Society's Changing Values

00:18:06
Speaker
Like, dude, why don't you go solve a problem for somebody?
00:18:10
Speaker
Like, I don't know, have a good have a good marriage. I don't fucking know, but something's going on where you're right. We're getting we're getting really weird. Well, it's all be it's like packaged a little bit into like, oh, well, not we just we just never knew what the what the capabilities of humans are. So we're just we're just pushing the envelope to find that.
00:18:29
Speaker
I don't mind. I think that's fine just because it's kind of like the counter. and It's like the counter and everything else you're saying in a way. I think if everyone really is kind of sad and they don't like the state or they feel like a disconnect, like the technology is helping them, but also, you know, but there's also just sort of a disconnect socially and, you know,
00:18:47
Speaker
So people are just like, they just go get wrapped up in something. And at least it's, well, I don't a thousand mile. i don't know if that's really capable, possible, good for your body, a thousand mile run, but let's just say, uh, you know, it seems like a healthy way to get out some of the emotional stress caused by modern life and physically just like, like we talked about it. We feel better when we feel kind of tired and relaxed and working out.
00:19:12
Speaker
I'm not saying you got to do like the lead bill 100 to get there, but, uh, but I don't mind that as much. But you're right, like it it's a huge, like to be able to train for this stuff, it's basically your life. it's it's and it's you But you can make that argument with anything. I could say that about me taking my kids surfing, like I could be doing doing good for mankind right now and I'm out here being selfish.
00:19:34
Speaker
ah So I think you could take that, I don't know, the the extreme, the progression in the extreme sports is like, it's weird, but I don't know if I have such a ah high criticism of it that you do.
00:19:46
Speaker
I don't have a high criticism of it. I think the people in it are amazing. I just, I think that it's another sign of a society going astray. And I listen to these stories of people that grew up you know, before this so-called modern era, and they were voracious readers, many of them, or at least the people that we're telling stories about.
00:20:07
Speaker
They were involved in this this type of thinking and exploration about the world that we don't often see base level of society doing, this like curiosity about how things work and and about how other countries live and just a more broad-based curiosity.

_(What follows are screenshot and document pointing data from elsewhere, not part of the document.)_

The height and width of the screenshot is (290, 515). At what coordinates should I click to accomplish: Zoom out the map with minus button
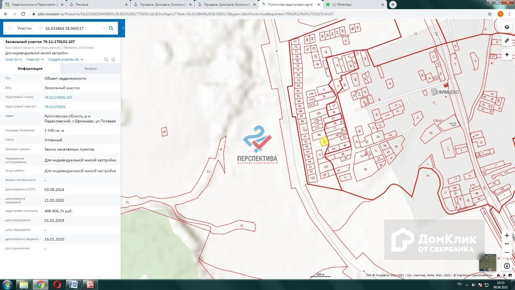[507, 253]
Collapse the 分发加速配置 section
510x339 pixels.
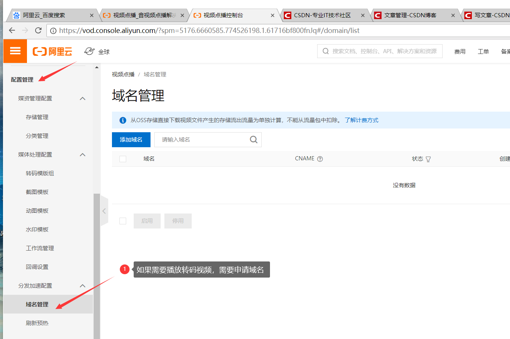[82, 285]
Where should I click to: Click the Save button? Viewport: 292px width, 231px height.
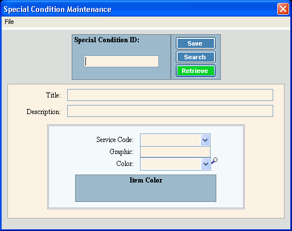(196, 43)
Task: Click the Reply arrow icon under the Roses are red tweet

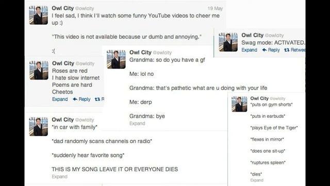Action: pos(75,99)
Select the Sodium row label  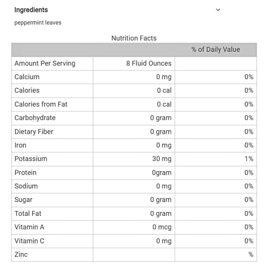26,186
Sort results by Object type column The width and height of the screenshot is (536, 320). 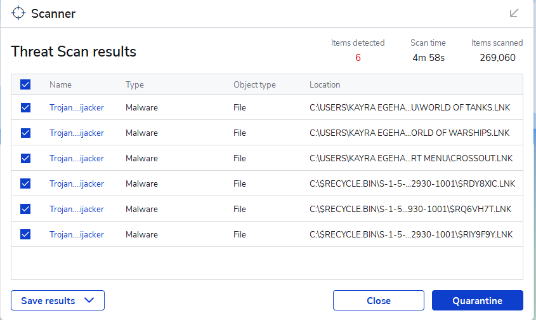254,84
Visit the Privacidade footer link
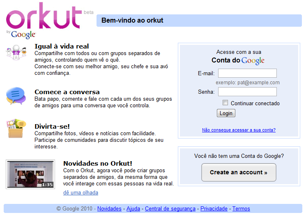 coord(214,209)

Technology's Impact on Knowledge

00:20:25
Speaker
We're a niche, find my fucking weird niche, obsess about it for most of my life and try to sell people on it, maybe even manipulate people on it type of society now.
00:20:37
Speaker
That leads to just increasing low levels of intelligence and low levels of effectiveness, which I seem to cross all the time. ah When I go to the grocery store, the people working are really bad now and they weren't always that bad.
00:20:54
Speaker
and everybody's real fucking weird. i went to recycle a battery at the Batteries Plus place and the dude just, just ah just a sad dude. These are anecdotes, I get it, but this modern world, whatever it is, it's kind of lame.
00:21:09
Speaker
But that, yeah, but you're almost saying that, but isn't that justification for in a way for these people that are like, I'm just going to get into this, whatever, rock climbing running, um because the rest of the world sucks.
00:21:23
Speaker
Like, does that, do you understand that though, at least? Yeah, it's a great cope. is i it's ah Like they might be running later literally and figuratively. Yeah, exactly. oh yeah It's a great cope. It's the best one we have. That's why I do it. I exercise twice a day, man, because it's like this this phone will suck me in texting back and forth with you and all these other MFs.
00:21:44
Speaker
And it's whatever. It would have been nice if we just lived close to each other and we would you know go have a brew together, casual brew and talk shit and then maybe play poker. But we got to do this bullshit.
00:21:56
Speaker
But I had to fuck that up, huh?
00:22:01
Speaker
Well, even texting even the fact that you're using your phone to communicate is probably good. I mean, this thing about like reading and quest for knowledge and everything, like...
00:22:12
Speaker
That's gone because everything is so readily available. Although I do see some hope in my kids a little bit and some of their friends. like I think some of it too, though, is just we're not... I mean, I've said it before. like you know YouTube, for example. I do like YouTube, but like my kid will use YouTube. If he gets into something right now, he's like he's he's going to do a chess tournament at school. And so he's watching a lot of chess.
00:22:36
Speaker
like the modern technology, some of it can be used where you might, ah you used to might go read a book, how to play chess or some, some, you know, Bobby Fisher's, uh, chess masters or some fucking book where now people are just go like instant access and they're watching, listening to people. i don't know if it has the same effect. Time will tell, but it's not all bad. You know, it's not all bad, I would say, but, but then the other side was it just people just zombieing out on just like scrolling through nonsense.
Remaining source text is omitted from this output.